# AIM OF THE EXERCISE
Output exactly the lines of the listing below that run from the line with "Screen dimensions: 1017x515" through the line with "Where should I". No pictures.

# DATA FOR REVIEW
☆ ☆ ☆ ☆ ☆ ☆ ☆

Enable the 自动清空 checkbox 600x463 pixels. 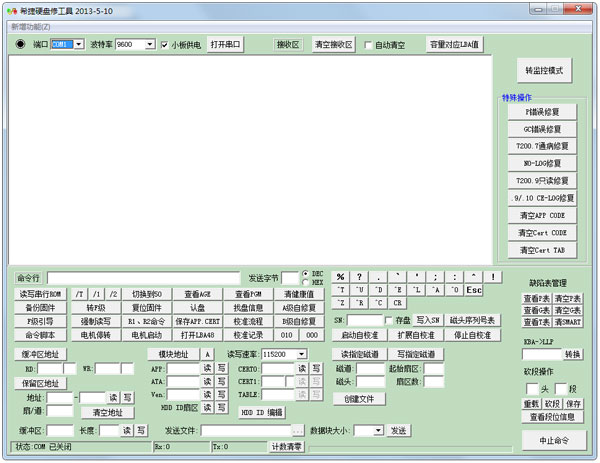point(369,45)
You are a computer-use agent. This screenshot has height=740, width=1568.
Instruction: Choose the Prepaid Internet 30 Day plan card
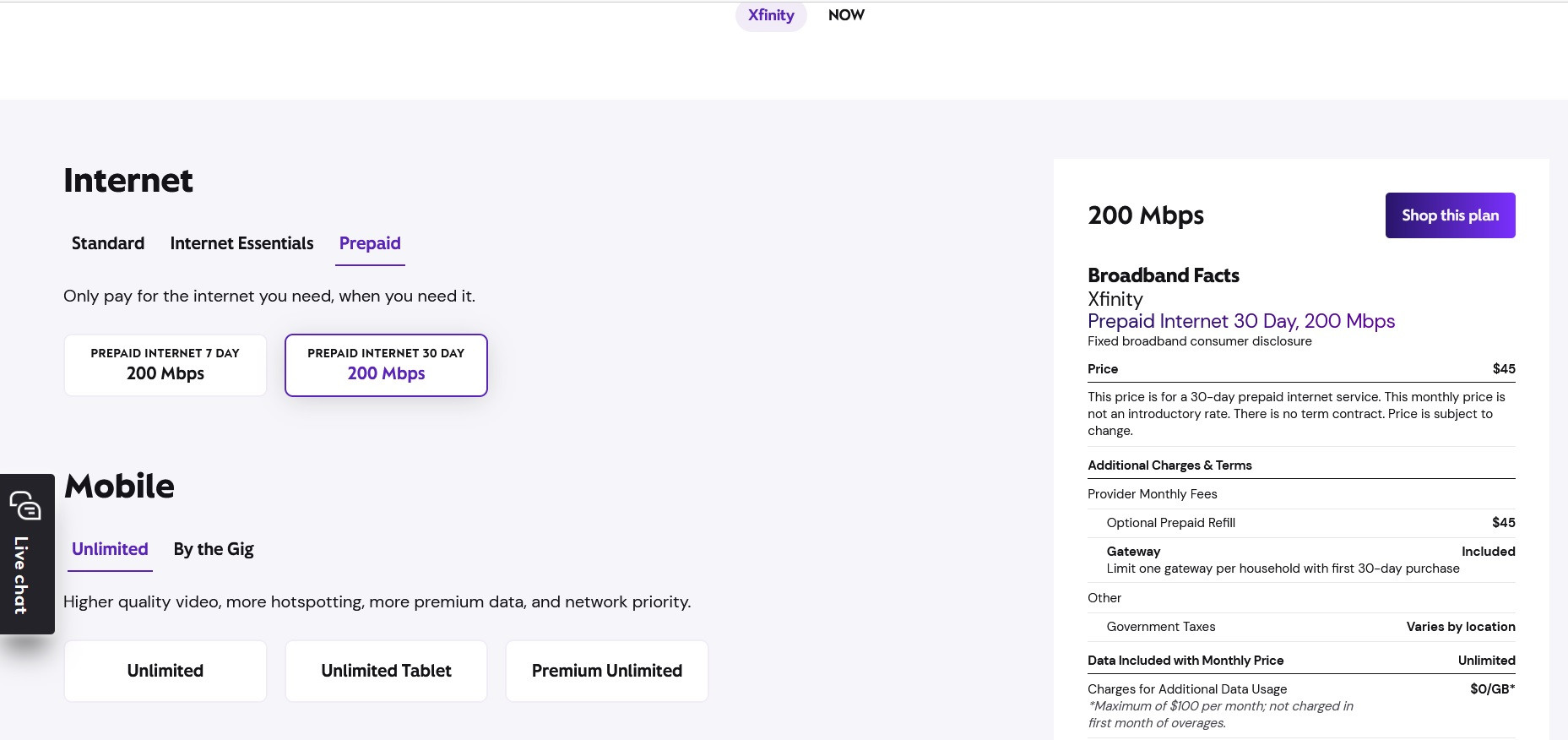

☆ ☆ ☆ ☆ ☆ ☆ ☆

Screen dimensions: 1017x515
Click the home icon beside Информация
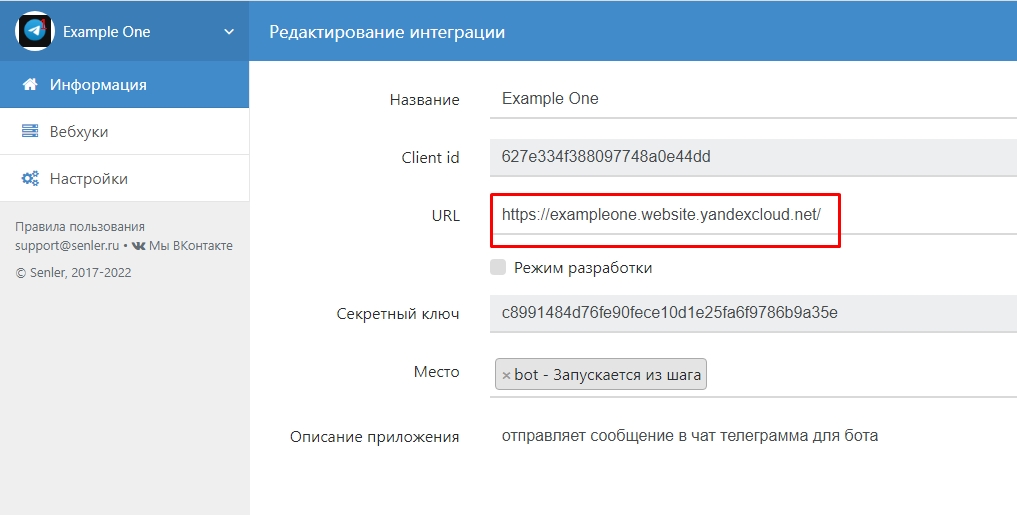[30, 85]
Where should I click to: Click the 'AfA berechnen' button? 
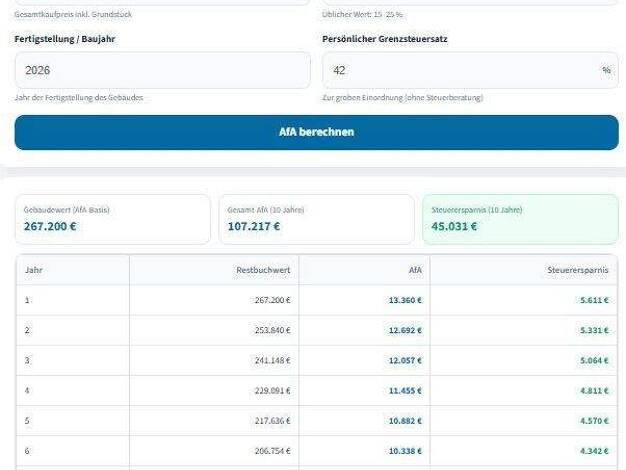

☆ ☆ ☆ ☆ ☆ ☆ ☆

# RESULT OF THIS EXERCISE
Screen dimensions: 1017x515
Click the home icon beside Информация
[30, 85]
Where should I click to: Click the 'AfA berechnen' button? 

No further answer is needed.